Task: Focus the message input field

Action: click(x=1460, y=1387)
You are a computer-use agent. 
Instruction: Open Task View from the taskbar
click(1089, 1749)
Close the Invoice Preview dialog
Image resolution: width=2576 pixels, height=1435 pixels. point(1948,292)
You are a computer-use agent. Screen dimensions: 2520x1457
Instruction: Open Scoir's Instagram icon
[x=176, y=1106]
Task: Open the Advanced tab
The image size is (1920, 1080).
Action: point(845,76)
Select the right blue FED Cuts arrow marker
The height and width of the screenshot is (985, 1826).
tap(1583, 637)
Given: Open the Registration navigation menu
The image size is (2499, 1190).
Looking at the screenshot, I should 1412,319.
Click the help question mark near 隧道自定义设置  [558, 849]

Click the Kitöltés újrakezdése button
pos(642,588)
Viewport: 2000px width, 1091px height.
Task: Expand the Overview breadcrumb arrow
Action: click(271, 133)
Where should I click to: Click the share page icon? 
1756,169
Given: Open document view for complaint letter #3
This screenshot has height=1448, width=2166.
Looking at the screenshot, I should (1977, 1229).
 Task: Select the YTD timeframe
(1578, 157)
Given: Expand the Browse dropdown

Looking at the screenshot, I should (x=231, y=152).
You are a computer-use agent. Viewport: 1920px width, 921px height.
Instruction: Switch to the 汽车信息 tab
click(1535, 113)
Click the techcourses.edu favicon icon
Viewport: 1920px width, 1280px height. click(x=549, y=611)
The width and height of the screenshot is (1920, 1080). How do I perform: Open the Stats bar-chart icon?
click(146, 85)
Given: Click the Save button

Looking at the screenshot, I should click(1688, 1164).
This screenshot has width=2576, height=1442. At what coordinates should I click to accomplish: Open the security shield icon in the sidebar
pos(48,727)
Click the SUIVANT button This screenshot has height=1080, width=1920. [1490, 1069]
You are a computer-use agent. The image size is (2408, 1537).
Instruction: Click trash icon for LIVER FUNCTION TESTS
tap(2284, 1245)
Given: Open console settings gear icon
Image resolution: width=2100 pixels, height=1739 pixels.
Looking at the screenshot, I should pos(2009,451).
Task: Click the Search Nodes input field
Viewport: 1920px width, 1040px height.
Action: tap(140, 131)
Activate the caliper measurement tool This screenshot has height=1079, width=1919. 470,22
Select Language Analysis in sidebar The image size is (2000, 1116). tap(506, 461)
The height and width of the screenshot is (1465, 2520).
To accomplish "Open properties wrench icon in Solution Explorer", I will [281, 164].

☆ ☆ ☆

## What to work on:
Starting at the line that contains "Select Language Analysis" and ending at the last line of the data, repeat each line exactly; include nothing else.

## Answer for this exercise:
Select Language Analysis in sidebar The image size is (2000, 1116). tap(506, 461)
The height and width of the screenshot is (1465, 2520).
To accomplish "Open properties wrench icon in Solution Explorer", I will [281, 164].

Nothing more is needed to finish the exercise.